▶ [YOUR OBJECTIVE]: Go over the listing below line by line, and return each one holding the string "label".

▶ [DATASET ENTRIES]:
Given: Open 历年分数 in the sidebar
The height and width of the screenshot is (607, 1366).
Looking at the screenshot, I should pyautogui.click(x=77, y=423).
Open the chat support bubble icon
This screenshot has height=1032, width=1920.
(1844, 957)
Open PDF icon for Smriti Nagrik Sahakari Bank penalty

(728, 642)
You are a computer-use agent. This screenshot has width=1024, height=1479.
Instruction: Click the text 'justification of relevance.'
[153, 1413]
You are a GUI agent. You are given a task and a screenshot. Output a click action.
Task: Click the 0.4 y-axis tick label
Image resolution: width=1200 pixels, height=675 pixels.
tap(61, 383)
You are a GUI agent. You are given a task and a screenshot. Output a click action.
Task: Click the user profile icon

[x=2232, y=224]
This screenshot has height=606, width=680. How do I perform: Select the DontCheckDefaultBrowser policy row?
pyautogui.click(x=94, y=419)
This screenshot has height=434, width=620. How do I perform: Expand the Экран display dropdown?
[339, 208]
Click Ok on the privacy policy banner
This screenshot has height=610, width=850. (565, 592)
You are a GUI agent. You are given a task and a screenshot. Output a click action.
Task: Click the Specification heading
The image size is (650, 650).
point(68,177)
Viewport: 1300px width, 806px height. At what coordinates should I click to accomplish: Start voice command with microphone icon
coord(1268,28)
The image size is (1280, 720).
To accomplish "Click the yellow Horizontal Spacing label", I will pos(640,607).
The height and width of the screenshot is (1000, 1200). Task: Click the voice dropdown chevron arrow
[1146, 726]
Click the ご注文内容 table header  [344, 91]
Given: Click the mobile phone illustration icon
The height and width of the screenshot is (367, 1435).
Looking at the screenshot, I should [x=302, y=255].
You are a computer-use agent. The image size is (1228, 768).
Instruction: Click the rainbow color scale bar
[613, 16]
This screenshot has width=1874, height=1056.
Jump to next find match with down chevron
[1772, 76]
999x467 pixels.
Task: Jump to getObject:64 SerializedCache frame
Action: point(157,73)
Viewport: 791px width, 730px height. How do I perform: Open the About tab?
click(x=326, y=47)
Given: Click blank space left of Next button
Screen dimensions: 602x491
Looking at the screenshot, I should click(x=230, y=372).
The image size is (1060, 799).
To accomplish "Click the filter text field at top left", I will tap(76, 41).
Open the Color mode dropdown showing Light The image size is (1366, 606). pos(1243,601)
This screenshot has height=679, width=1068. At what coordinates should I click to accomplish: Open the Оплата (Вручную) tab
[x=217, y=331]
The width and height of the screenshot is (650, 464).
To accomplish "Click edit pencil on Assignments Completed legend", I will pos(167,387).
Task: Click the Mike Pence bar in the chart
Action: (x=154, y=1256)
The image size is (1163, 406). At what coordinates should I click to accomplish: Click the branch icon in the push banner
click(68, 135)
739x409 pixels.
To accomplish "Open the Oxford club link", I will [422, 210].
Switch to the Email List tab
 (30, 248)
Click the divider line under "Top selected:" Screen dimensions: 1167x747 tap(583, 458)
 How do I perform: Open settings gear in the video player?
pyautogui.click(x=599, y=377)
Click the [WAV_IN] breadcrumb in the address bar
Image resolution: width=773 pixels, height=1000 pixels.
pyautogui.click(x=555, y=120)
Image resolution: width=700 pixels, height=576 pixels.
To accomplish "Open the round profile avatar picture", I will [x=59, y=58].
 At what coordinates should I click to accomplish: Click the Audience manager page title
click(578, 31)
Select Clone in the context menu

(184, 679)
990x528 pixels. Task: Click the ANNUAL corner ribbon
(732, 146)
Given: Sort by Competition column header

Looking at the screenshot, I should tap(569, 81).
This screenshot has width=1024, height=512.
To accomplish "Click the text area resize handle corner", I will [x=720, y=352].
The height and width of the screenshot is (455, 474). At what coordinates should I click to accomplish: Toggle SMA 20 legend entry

▶ [RESULT]:
Task: Click the 0.4 y-axis tick label
To accomplish "Click the yellow Horizontal Spacing label", I will pos(640,607).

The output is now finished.